Project management

You own and collaborate on projects; a project is a digital space for tackling a specific machine learning problem.

Project is linked to one or more remote Git repositories (not just GitHub). These linked repositories define what kind of "runs" or "tasks" can be executed in that project context.

The version control repository should have a valohai.yaml file that defines these execution templates. Fire-and-forget style experimentation is also supported using the command line client.

step:
  name: Training
  image: gcr.io/tensorflow/tensorflow:0.12.1-devel-gpu
  command: python train.py {parameters}
  inputs:
    - name: training-set
  parameters:
    - name: learning_rate
      pass-as: --learning_rate={v}
      description: Initial learning rate
      type: float
      default: 0.001

Here are some more in depth examples:

Psst, the YAML standard and tooling is open source:
github.com/valohai/valohai-yaml

Executing code

We support running virtually anything that runs inside a Docker container; use readily available images or provide URL your own.

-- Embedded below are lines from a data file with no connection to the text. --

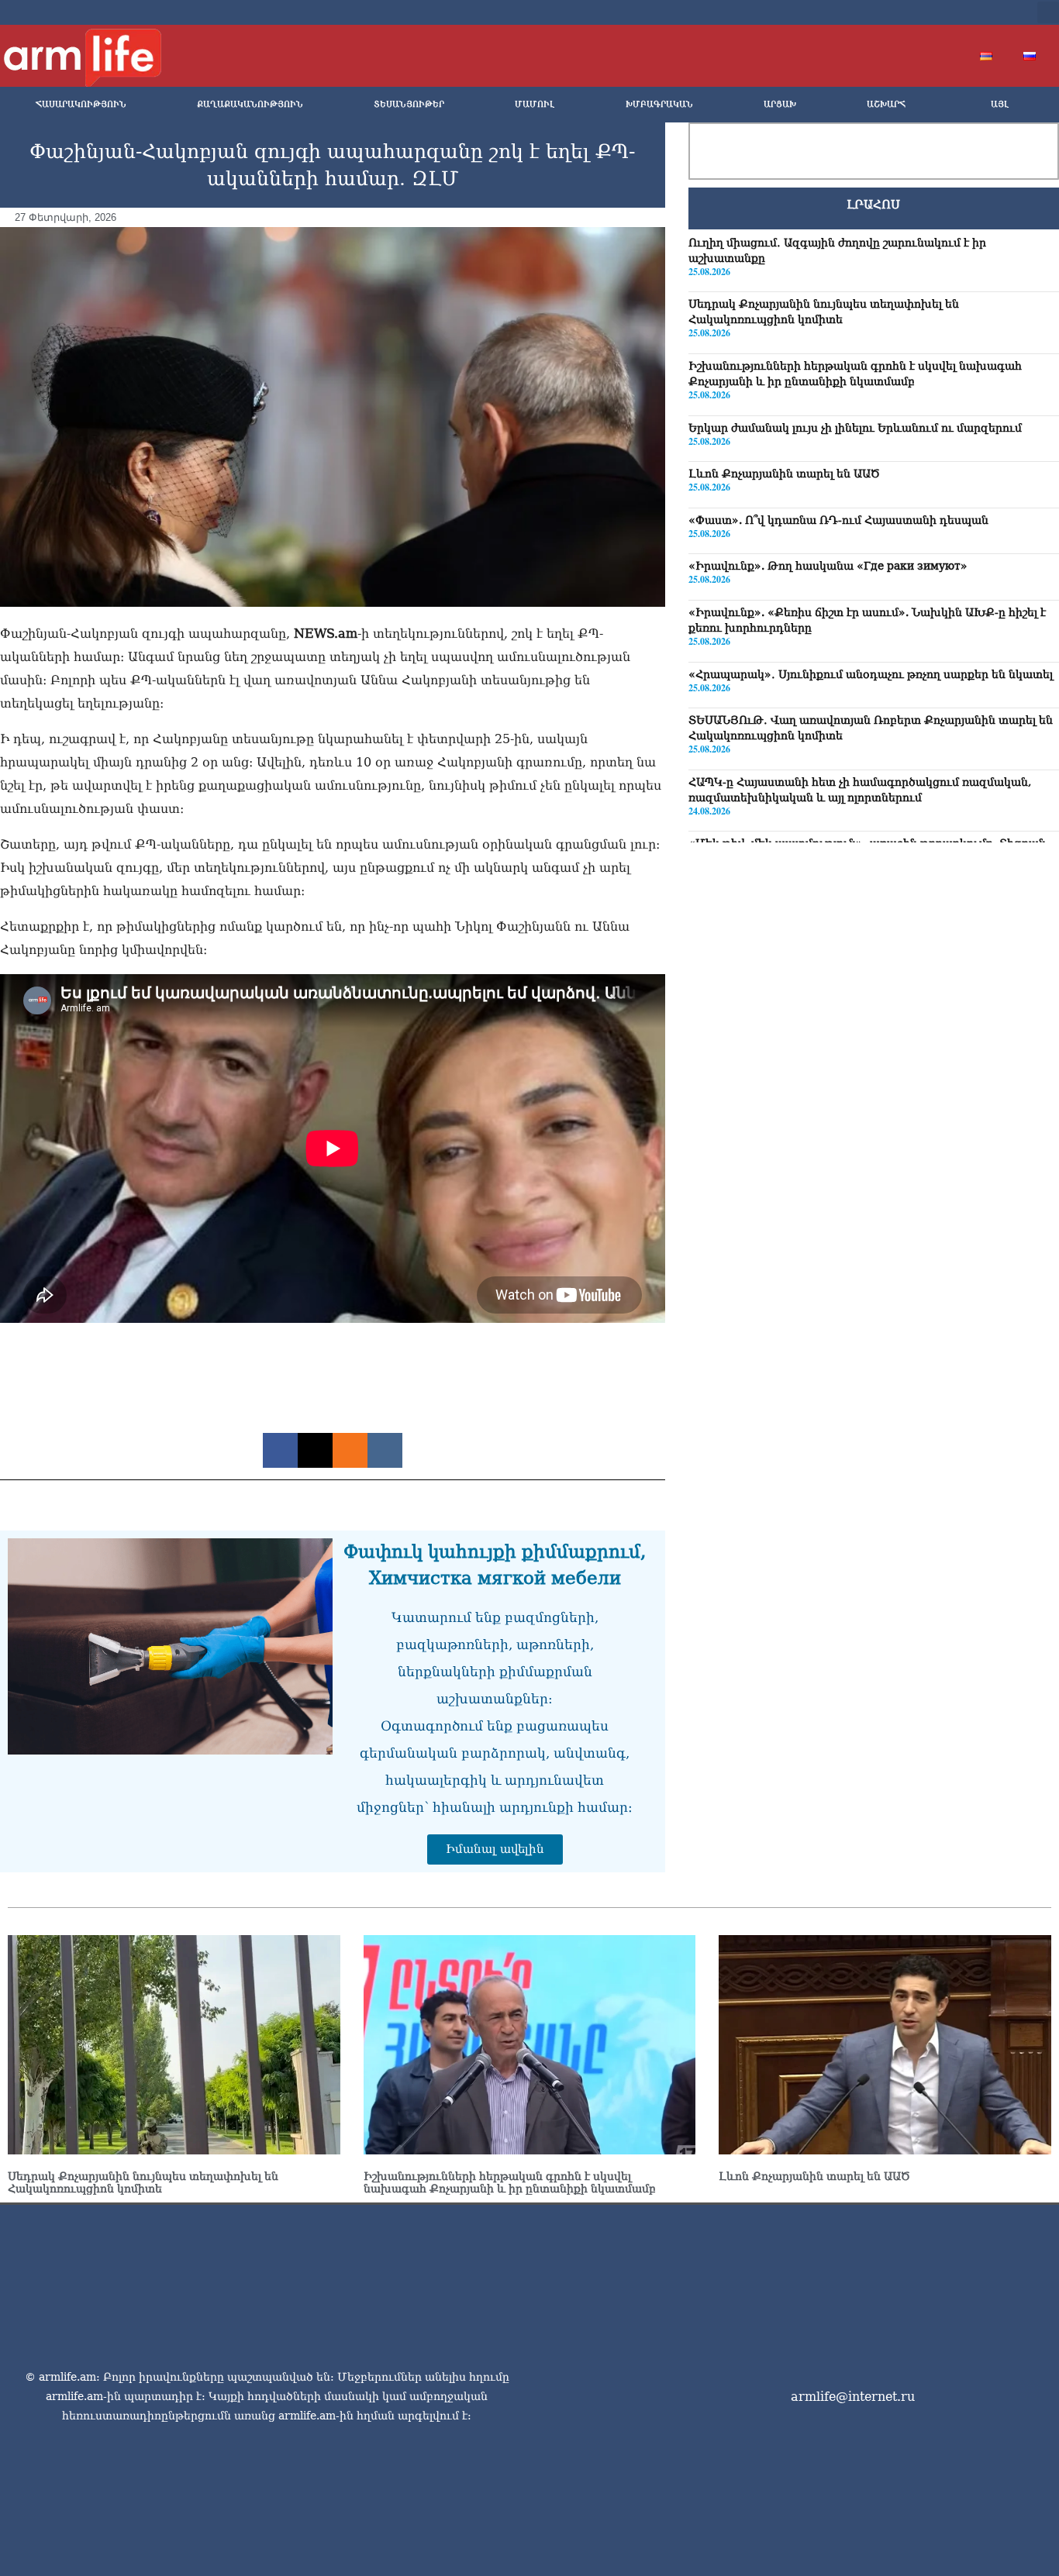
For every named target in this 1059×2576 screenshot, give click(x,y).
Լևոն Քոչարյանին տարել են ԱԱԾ (784, 473)
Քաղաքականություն (250, 104)
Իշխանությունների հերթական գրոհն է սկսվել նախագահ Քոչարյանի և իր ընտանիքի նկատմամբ (510, 2182)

Code and scripts to be executed are sourced from version control or uploaded from a local directory using our command line client.

Dependencies should be pre-installed on Docker images. We want to make creating Docker images as easy as possible by providing a building pipeline for this in the future.

Execution input files and parameters are recorded for reproducibility.

Where the input files come from depends on the adapter in use:

  • HTTP endpoint
  • S3 endpoint

Infrastructure

We maintain automatically scaled clusters of worker servers for your use. Currently we only support using AWS and private hardware environments but adding more providers is in the pipeline. Private hardware is integrated using installable agent software.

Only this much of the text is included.